◆ **TESTO FORNITO**
A Celle, la sera del 1° gennaio 2006, sul luogo del delitto si radunano numerosi curdi, tra i quali Dosto Yavsan, che afferma di essere il biraye achrete, il fratello d’aldilà della vittima, lasciando perplessi l’ispettore Hennings e i suoi colleghi, che non capiscono il significato dell’espressione e gli chiedono se abbia a che fare con il Corano. «Non siamo musulmani», risponde Dosto sprezzante, «siamo curdi, curdi yazidi». Giunto a casa della vittima, Hennings riconosce una ragazza che si era dileguata dalla scena del crimine: si tratta della bella Ronahi Duman, che si presenta come la sorella di Mehmed. Dosto Yavsan, che lavora presso un’associazione culturale curda, nell’occasione spiega all’ispettore che gli yazidi credono che, dopo la morte, l’anima prosegua il suo cammino in un’altra dimensione, perciò in vita devono scegliersi un fratello d’aldilà, ovvero qualcuno (non necessariamente un parente) che, durante la cerimonia funebre, accompagnerà simbolicamente il defunto verso la nuova condizione. Obbligatorio almeno una volta nella vita è il pellegrinaggio a Lalish, in Iraq, sede della tomba dello sceicco Adi, l’incarnazione di Tausi Melek, il supremo dei sette angeli dello Yazidismo. Nell’ottobre del 2005, pochi mesi prima del delitto, vi si è recato lo stesso Dosto, che è originario della Turchia, mentre i Duman vengono da un piccolo villaggio iracheno dall’altra parte del confine. Dosto aggiunge che Ronahi, il nome della sorella della vittima, significa «Aurora», l’inizio di un nuovo giorno.

◆ **COMPITO**
Indica, per favore, che cosa significa il nome Ronahi secondo il testo fornito.

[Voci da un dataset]

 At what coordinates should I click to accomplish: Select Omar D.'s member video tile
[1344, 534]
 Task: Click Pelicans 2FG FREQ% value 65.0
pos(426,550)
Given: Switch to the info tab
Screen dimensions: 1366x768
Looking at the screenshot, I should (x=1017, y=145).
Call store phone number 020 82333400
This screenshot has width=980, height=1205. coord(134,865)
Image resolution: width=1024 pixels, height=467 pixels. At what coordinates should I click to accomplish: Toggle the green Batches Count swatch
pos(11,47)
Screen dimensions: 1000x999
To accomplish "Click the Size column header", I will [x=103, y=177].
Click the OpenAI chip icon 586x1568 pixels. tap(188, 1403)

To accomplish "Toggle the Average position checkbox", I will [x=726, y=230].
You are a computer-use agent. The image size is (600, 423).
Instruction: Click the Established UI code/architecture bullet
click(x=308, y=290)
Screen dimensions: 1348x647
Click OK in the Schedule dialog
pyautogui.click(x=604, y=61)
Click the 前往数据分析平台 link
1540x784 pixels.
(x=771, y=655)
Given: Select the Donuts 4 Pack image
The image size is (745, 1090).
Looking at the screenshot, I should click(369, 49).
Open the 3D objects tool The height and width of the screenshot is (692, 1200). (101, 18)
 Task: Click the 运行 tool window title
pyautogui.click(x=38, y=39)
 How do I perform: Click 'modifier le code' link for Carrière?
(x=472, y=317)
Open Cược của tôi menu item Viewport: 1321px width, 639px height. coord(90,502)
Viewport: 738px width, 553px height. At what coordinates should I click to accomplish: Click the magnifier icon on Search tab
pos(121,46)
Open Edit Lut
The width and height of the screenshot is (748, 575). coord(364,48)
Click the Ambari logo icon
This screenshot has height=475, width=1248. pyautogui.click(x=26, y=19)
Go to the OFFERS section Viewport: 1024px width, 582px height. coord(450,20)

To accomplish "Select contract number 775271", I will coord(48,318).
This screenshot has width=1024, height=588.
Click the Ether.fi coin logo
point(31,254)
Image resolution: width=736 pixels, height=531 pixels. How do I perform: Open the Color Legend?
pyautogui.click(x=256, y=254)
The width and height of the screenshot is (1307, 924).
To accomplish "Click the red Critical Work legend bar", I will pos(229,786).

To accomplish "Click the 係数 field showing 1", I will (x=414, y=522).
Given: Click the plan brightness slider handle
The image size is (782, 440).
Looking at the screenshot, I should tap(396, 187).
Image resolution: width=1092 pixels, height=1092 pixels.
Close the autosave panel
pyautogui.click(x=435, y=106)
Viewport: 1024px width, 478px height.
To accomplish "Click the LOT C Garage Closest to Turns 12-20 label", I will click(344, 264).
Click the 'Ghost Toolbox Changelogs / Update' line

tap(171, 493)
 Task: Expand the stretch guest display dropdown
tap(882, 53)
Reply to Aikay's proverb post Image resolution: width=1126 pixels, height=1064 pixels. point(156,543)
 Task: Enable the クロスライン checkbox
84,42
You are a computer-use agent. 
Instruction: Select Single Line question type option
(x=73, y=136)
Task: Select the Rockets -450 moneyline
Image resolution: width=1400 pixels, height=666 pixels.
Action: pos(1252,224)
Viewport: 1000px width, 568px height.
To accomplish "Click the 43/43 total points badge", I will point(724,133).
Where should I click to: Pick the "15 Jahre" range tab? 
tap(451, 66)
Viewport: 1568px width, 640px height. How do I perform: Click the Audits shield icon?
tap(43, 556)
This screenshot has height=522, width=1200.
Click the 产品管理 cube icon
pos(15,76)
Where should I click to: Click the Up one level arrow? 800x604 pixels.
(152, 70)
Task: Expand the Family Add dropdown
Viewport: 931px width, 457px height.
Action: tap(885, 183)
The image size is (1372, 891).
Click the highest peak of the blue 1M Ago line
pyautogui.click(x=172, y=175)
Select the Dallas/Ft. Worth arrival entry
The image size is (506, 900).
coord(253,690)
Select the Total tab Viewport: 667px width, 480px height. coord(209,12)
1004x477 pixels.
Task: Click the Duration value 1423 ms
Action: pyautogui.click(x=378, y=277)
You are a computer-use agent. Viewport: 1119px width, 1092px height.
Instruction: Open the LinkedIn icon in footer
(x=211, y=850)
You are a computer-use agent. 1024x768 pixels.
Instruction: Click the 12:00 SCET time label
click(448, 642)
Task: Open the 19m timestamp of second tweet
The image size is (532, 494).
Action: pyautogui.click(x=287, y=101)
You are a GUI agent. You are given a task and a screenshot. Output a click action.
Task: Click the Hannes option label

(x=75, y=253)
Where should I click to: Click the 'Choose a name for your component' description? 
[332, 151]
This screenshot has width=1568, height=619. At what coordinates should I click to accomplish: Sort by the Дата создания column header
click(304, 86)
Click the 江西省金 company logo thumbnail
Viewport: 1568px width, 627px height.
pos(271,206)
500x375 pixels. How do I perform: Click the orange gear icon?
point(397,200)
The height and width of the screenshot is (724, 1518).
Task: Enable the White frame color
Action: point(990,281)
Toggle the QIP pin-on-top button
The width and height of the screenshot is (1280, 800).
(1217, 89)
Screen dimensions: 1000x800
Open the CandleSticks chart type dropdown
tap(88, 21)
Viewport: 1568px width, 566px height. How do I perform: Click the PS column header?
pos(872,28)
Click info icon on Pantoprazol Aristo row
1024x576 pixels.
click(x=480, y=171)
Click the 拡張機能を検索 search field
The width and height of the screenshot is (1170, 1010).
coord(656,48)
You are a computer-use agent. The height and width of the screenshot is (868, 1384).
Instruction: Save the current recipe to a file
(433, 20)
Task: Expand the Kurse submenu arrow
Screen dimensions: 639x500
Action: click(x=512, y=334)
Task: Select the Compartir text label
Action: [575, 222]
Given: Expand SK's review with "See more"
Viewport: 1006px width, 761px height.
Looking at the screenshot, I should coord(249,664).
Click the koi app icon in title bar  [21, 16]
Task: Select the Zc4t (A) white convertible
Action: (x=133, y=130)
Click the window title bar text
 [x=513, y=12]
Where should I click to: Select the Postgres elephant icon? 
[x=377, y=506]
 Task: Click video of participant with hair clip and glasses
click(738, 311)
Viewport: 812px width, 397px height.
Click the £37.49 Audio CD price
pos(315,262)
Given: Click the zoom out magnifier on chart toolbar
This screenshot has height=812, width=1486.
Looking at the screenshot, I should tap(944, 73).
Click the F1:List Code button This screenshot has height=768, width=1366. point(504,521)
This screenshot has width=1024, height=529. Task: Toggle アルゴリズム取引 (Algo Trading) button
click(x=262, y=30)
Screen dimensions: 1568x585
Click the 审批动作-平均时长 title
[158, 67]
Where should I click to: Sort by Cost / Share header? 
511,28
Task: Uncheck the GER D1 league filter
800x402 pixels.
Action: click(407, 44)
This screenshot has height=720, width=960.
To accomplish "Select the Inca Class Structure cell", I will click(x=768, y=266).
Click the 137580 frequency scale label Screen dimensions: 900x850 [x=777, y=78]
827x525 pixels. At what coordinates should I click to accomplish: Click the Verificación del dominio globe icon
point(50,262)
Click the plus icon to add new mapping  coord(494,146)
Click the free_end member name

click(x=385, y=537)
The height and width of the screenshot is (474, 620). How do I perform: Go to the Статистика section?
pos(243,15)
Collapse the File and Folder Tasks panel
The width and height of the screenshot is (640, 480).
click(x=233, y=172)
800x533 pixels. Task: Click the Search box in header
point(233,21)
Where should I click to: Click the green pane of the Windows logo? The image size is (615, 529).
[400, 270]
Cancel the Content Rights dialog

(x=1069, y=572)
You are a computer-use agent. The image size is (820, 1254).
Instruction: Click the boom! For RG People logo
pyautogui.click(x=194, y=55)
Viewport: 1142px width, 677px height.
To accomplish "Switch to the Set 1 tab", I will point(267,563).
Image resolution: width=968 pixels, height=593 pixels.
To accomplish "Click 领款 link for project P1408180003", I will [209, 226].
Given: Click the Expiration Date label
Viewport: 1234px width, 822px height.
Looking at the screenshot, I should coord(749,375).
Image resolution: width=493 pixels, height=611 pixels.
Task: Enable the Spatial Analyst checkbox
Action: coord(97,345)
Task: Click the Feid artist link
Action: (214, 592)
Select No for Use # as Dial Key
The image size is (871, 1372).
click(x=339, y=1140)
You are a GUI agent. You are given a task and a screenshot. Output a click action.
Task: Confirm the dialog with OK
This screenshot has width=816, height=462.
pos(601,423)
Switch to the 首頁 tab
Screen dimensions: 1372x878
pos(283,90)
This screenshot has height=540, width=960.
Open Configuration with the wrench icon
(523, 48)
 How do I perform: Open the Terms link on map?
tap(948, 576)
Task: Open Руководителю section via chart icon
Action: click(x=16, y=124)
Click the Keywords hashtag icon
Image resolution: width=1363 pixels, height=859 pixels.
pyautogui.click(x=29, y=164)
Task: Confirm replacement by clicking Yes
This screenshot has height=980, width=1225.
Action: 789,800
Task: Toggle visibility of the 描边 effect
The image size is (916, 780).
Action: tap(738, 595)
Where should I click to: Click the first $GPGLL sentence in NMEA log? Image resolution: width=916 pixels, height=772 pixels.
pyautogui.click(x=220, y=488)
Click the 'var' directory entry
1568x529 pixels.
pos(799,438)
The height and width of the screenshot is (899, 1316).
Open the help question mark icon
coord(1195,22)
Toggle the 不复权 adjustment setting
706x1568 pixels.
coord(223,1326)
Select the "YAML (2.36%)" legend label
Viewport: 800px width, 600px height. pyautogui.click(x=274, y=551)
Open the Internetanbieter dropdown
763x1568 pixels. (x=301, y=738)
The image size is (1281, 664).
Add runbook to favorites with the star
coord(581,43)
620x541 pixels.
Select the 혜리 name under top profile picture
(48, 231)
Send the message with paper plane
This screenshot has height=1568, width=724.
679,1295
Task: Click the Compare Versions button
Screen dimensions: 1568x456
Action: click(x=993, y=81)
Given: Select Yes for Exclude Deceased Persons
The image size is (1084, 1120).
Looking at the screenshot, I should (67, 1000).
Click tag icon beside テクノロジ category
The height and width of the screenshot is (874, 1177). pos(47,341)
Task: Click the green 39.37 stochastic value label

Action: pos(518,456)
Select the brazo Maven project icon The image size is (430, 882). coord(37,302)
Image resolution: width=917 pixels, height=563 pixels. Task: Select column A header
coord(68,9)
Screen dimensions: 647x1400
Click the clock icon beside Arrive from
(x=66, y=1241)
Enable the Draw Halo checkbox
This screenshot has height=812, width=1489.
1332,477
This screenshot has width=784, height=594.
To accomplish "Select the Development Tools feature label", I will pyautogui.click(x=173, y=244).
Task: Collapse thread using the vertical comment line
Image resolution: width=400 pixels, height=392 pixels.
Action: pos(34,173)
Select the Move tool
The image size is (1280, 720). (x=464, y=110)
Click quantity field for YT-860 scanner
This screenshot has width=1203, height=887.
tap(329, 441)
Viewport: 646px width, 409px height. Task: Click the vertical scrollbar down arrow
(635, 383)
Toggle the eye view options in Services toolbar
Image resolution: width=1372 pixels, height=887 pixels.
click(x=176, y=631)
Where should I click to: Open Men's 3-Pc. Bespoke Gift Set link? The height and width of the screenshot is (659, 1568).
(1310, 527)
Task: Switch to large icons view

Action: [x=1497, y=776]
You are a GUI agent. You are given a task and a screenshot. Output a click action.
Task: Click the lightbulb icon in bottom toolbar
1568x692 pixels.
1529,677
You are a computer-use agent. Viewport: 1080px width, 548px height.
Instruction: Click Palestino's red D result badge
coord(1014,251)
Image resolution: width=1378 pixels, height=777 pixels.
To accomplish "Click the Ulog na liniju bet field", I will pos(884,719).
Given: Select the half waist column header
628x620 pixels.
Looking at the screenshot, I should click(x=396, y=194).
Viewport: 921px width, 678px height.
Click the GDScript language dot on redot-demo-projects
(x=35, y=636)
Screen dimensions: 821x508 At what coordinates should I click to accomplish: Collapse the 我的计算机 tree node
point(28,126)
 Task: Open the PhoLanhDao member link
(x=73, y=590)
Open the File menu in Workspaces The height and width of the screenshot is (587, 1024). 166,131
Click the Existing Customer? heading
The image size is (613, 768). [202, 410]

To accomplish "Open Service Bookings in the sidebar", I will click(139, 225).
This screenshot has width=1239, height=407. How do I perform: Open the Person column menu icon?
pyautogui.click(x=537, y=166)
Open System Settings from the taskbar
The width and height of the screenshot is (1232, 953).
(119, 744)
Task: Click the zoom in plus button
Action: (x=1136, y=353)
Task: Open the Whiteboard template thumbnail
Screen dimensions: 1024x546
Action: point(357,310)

◆ **SOLUZIONE**
Significa «Aurora», l'inizio di un nuovo giorno.